* **WORK INSTRUCTION**
Would you please write out each entry precisely as given?
--- PROVIDED INFORMATION ---
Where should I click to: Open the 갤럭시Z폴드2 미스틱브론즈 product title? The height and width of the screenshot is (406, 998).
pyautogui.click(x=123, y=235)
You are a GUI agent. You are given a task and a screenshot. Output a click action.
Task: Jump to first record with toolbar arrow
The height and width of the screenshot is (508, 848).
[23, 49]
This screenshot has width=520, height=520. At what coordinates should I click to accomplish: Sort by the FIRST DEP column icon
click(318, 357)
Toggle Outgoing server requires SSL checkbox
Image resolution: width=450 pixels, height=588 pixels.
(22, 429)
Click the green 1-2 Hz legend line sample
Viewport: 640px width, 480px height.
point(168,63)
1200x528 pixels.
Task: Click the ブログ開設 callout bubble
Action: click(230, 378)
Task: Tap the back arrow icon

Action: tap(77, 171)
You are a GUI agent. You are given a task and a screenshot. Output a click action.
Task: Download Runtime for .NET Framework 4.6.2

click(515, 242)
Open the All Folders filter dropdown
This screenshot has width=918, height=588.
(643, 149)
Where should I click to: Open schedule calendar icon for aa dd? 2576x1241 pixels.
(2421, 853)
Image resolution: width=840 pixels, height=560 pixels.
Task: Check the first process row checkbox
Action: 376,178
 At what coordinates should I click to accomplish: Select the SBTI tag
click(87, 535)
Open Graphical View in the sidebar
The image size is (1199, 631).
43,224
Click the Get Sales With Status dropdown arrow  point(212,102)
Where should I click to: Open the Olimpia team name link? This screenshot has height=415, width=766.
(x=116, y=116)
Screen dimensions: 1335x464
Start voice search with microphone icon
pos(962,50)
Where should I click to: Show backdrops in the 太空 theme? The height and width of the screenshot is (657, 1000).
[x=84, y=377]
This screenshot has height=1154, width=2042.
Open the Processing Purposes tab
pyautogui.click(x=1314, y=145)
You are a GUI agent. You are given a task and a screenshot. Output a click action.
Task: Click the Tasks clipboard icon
---
* **RESPONSE TO THE EXERCISE**
Where should I click to: Open the 갤럭시Z폴드2 미스틱브론즈 product title? The height and width of the screenshot is (406, 998).
pyautogui.click(x=123, y=235)
You are a GUI agent. You are given a task and a screenshot. Output a click action.
Task: Jump to first record with toolbar arrow
The height and width of the screenshot is (508, 848).
[23, 49]
This screenshot has width=520, height=520. At what coordinates should I click to accomplish: Sort by the FIRST DEP column icon
click(318, 357)
Toggle Outgoing server requires SSL checkbox
Image resolution: width=450 pixels, height=588 pixels.
(22, 429)
Click the green 1-2 Hz legend line sample
Viewport: 640px width, 480px height.
point(168,63)
1200x528 pixels.
Task: Click the ブログ開設 callout bubble
Action: click(230, 378)
Task: Tap the back arrow icon

Action: tap(77, 171)
You are a GUI agent. You are given a task and a screenshot. Output a click action.
Task: Download Runtime for .NET Framework 4.6.2

click(515, 242)
Open the All Folders filter dropdown
This screenshot has width=918, height=588.
(643, 149)
Where should I click to: Open schedule calendar icon for aa dd? 2576x1241 pixels.
(2421, 853)
Image resolution: width=840 pixels, height=560 pixels.
Task: Check the first process row checkbox
Action: 376,178
 At what coordinates should I click to accomplish: Select the SBTI tag
click(87, 535)
Open Graphical View in the sidebar
The image size is (1199, 631).
43,224
Click the Get Sales With Status dropdown arrow  point(212,102)
Where should I click to: Open the Olimpia team name link? This screenshot has height=415, width=766.
(x=116, y=116)
Screen dimensions: 1335x464
Start voice search with microphone icon
pos(962,50)
Where should I click to: Show backdrops in the 太空 theme? The height and width of the screenshot is (657, 1000).
[x=84, y=377]
This screenshot has height=1154, width=2042.
Open the Processing Purposes tab
pyautogui.click(x=1314, y=145)
You are a GUI agent. You are given a task and a screenshot. Output a click action.
Task: Click the Tasks clipboard icon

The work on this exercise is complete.